─── Records shown ───

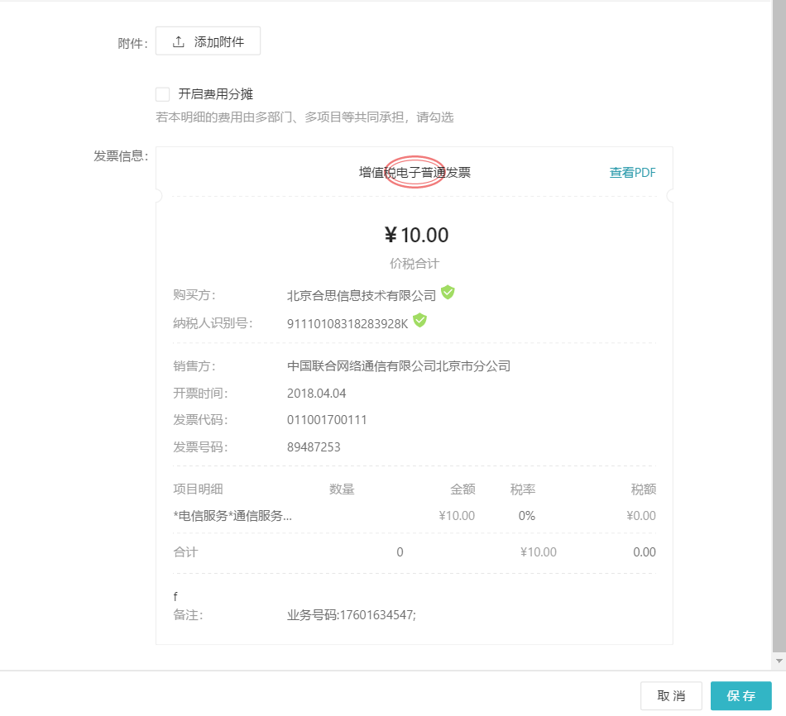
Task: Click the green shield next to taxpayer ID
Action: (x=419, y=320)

───
─── Records shown ───

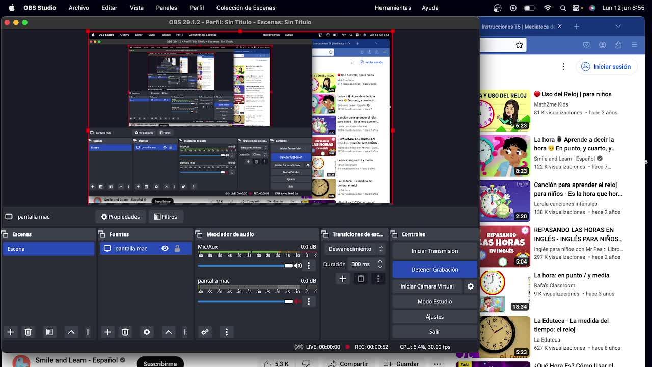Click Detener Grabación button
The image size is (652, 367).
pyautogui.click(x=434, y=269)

───

**Exercise instructions**
Write out the lines of the data starting at the line containing "Task: Click the" and ending at the line containing "Action: (x=419, y=320)", and nothing else.

**Response to the exercise**
Task: Click the green shield next to taxpayer ID
Action: (x=419, y=320)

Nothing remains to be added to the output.